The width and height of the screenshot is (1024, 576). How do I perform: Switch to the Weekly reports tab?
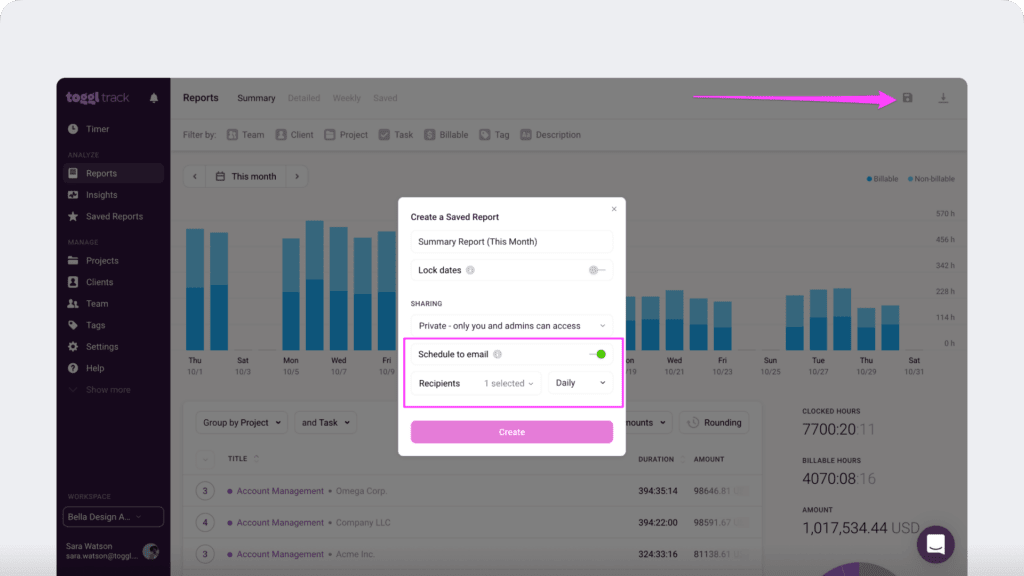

····················

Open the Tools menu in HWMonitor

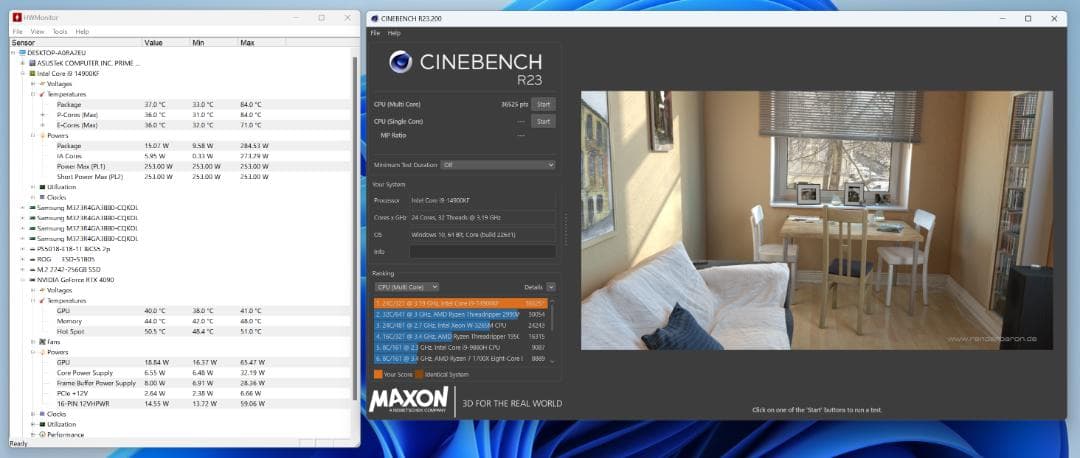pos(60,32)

····················

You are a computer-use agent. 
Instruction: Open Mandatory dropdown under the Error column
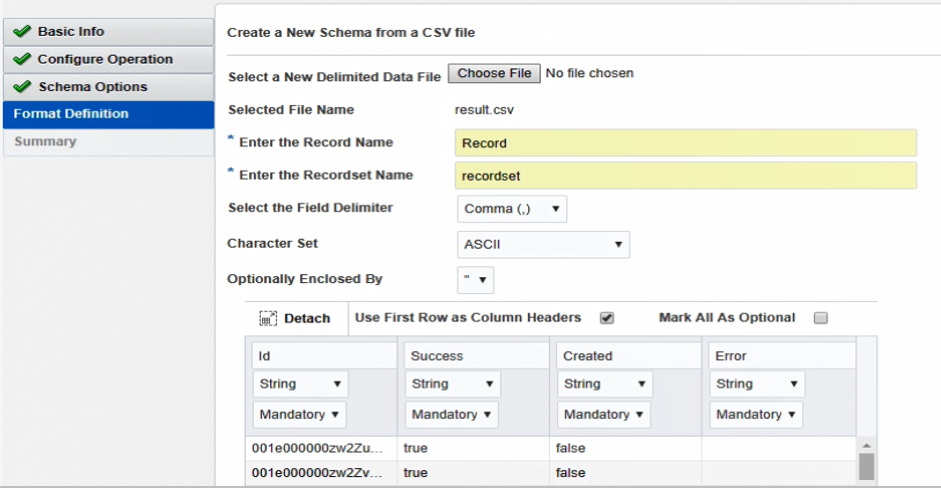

····················

Opis zadania: Powtórz bez żadnych zmian wiersze danych od wiersza z „You are a computer-use agent.” do wiersza z „Instruction: Open Mandatory”, włącznie z oboma skrajnymi.

Rozwiązanie problemu:
You are a computer-use agent. 
Instruction: Open Mandatory dropdown under the Error column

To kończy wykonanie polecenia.